▶ [Work item] Please reproduce the lines from the one containing "Task: Click the red cross toolbar icon" through the end of the data below exactly as they stand, and omit all pictures.

--- --- ---

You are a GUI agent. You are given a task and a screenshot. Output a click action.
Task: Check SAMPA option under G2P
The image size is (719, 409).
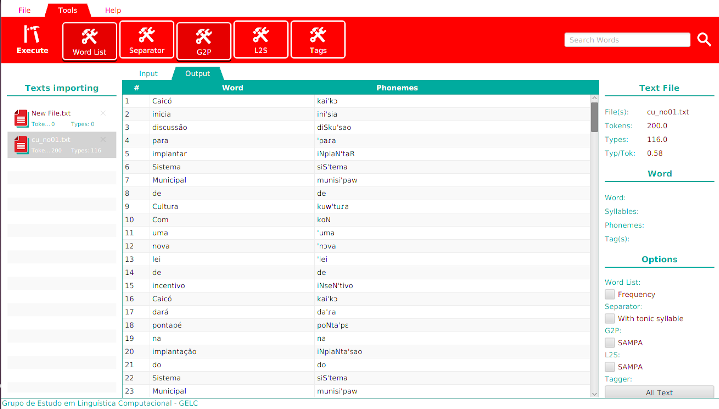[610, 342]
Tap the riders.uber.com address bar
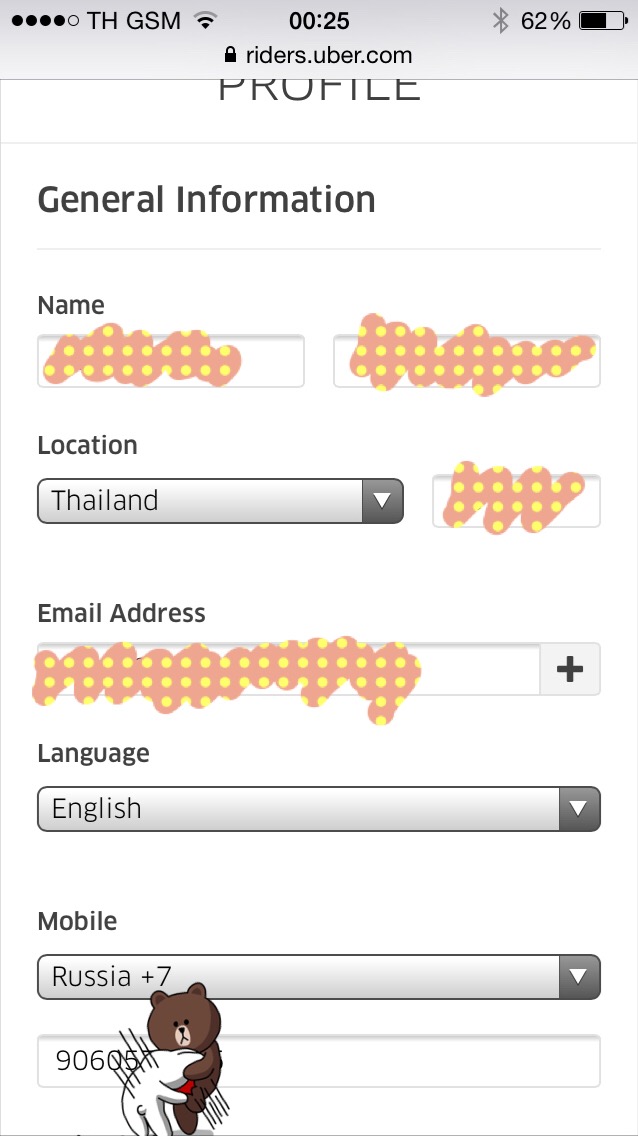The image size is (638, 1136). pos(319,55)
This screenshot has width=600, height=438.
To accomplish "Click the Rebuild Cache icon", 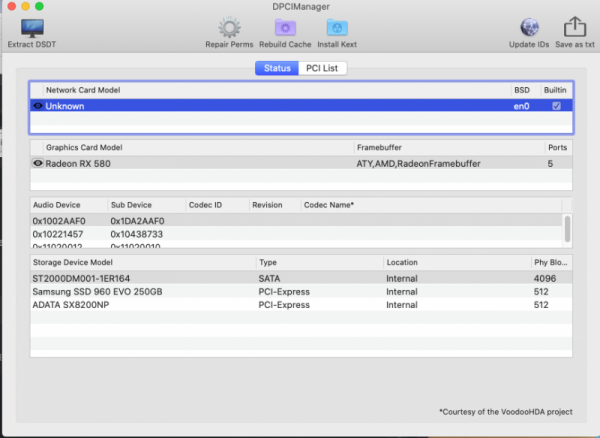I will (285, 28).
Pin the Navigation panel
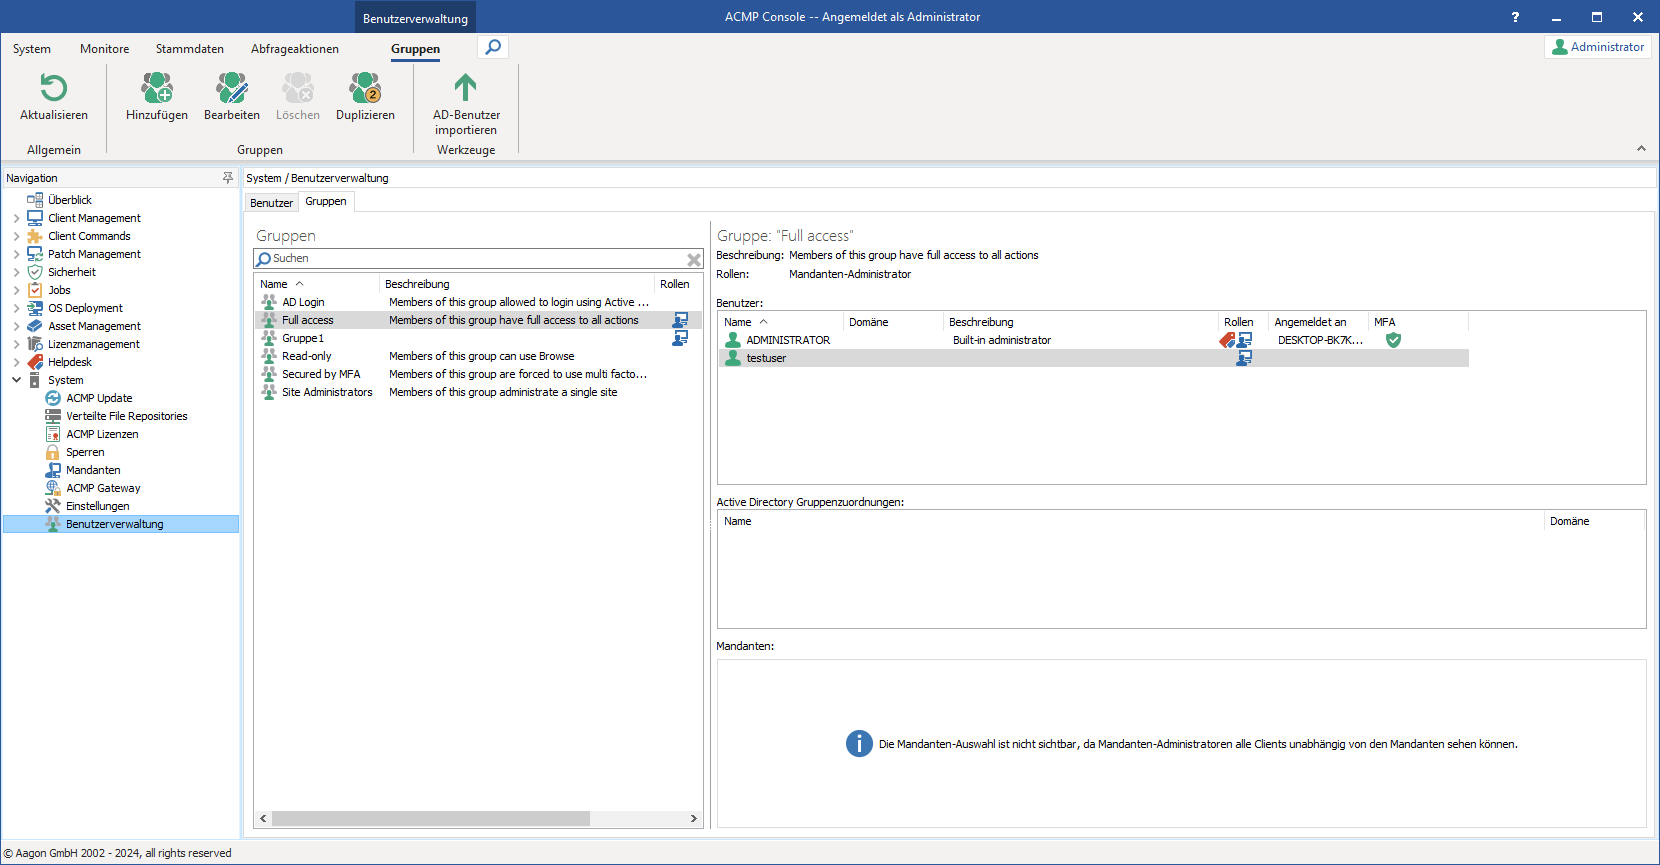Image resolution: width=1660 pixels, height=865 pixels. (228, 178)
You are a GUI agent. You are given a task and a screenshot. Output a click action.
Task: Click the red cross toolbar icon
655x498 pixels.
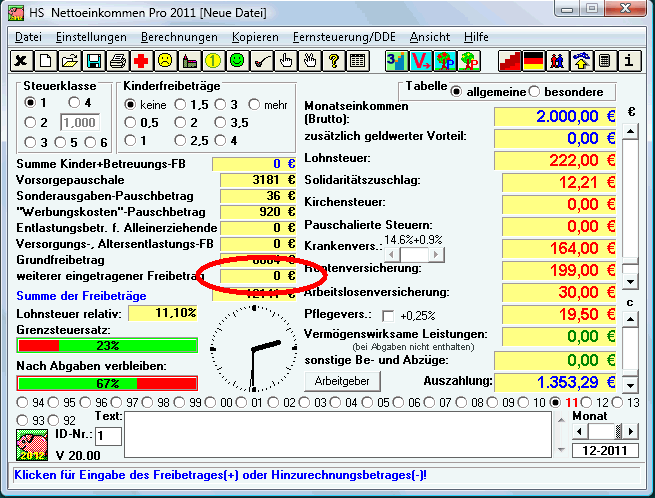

--- --- ---

▶ [Answer to this task]
Task: Click the red cross toolbar icon
655x498 pixels.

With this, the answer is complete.